Frida, Karina, Mari, Valle y Verónica –dos de ellas quechuas, otras dos hijas de bolivianos/as y una nacida en Santiago del Estero– son las cinco mujeres que viven en la 1.11.14 y que sostienen un espacio semanal con otras madres del barrio, algunas recién llegadas al país: han conquistado un lugar propio para contar dudas, conversar sobre miedos y angustias y también para construir tácticas a la hora de enfrentar la discriminación cuando en el hospital desconfían de los conocimientos que ellas demuestran sobre sus propios cuerpos. La excusa es un programa que se llama De 0 a 4 (en referencia a la edad de los hijos), promovido por varios ministerios (Salud, Educación y Desarrollo Social), que les da a las coordinadoras un estipendio mínimo para la tarea comunitaria de “capacitación”. Ellas han sabido aprovecharlo a su favor y hacer de esa reunión una sucesión de encuentros de confianza a los que, llueve o truene, las mujeres del barrio asisten.
“Llegué al hospital y me dijeron que me tenía que poner Pervinox en la panza porque me iban a hacer cesárea. Pero yo quería parir normal, ya había roto bolsa y mi bebé casi se me muere porque me hicieron esperar demasiado”, cuenta una de las mujeres que tiene a ese hijo del que habla en brazos. “Sí, a mí también me hicieron esperar de más: fui al hospital y me dijeron: ‘te falta, querida, anda a tu casa y volvé mañana’. Pero yo sentía la cabeza del bebé ya casi saliendo y de la bronca me puse a llorar”, recuerda otra. “Nosotras conocemos cómo es nuestro cuerpo. Cuando fui al hospital yo también ya sabía que estaba lista, tenía la dilatación suficiente, pero igual querían convencerme de que me haga cesárea. No sé por qué no nos creen”, reflexiona otra de las presentes.
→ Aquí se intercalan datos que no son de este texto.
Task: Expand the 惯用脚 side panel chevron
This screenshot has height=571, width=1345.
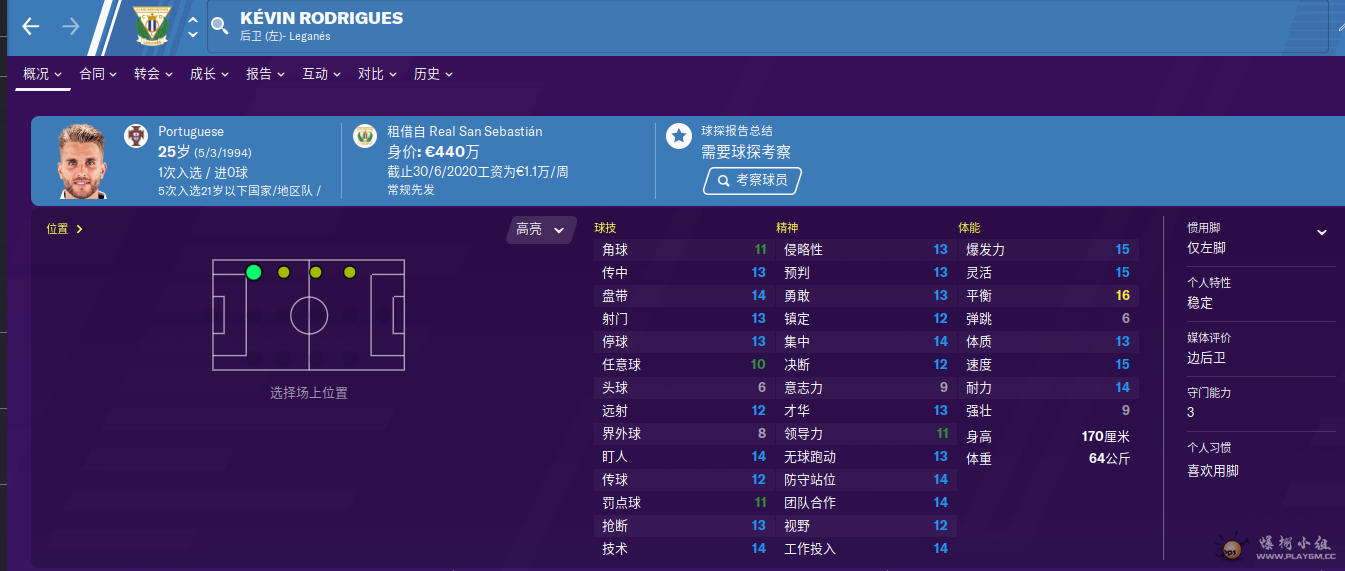Action: [1321, 233]
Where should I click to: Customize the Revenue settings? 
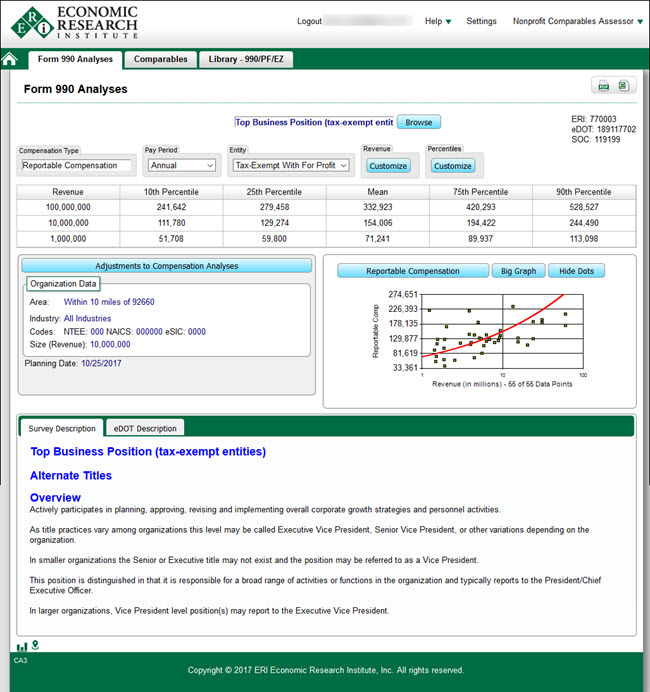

La primera pregunta que, ante tanta experiencia, surge hacer es: ¿Por qué ir a parir al hospital si el barrio parece tener una red de saberes y de recursos afectivos más vasta? “Porque es la única manera de que nuestros hijos/as tengan documentos y, por tanto, sean reconocidos como nacidos aquí”, explican. De lo contrario se tienen que hacer trámites bastante engorrosos (conseguir varios testigos, etc.) para que un recién nacido sea legalizado.
La cuestión, entonces, es cómo esos saberes ancestrales y corpóreos –que coinciden con los dictados de la ley nacional de parto respetado, aunque esta ley no tenga cumplimiento efectivo y sea desconocida por la gran mayoría– logran un estatuto de visibilidad y reconocimiento también en las instancias públicas de modo que no sólo sean aprovechados y recuperados para ciertas elites que pueden elegir como una oferta más la posibilidad del parto natural o “respetado” o que tienen herramientas efectivas para exigir el cumplimiento de la ley en instituciones médicas y en momentos de gran vulnerabilidad.
Para estas mujeres, parir a veces implica hacer un recorrido entre varios hospitales justo en el momento mismo de parir. “Bueno, cuando en el Piñeyro me dijeron que no había cama, que tenía que volver al otro día, me fui al Penna, y como tampoco me atendieron ahí, terminé pariendo en la Sardá, pero ya no daba más”, comenta una primeriza.
“No me gustó que no me dejaran entrar con mi hija a la sala de partos. Como no tenía una pareja, pedimos que sea yo, la madre, o alguna de sus hermanas la que entre pero no nos dejaron. Me sentí muy mal al no poder acompañarla porque sabía que ella quería que yo estuviese ahí”, cuenta otra de las asistentes a estas reuniones de los lunes. Y dice: “En el barrio nunca te pasaría eso de parir sola”.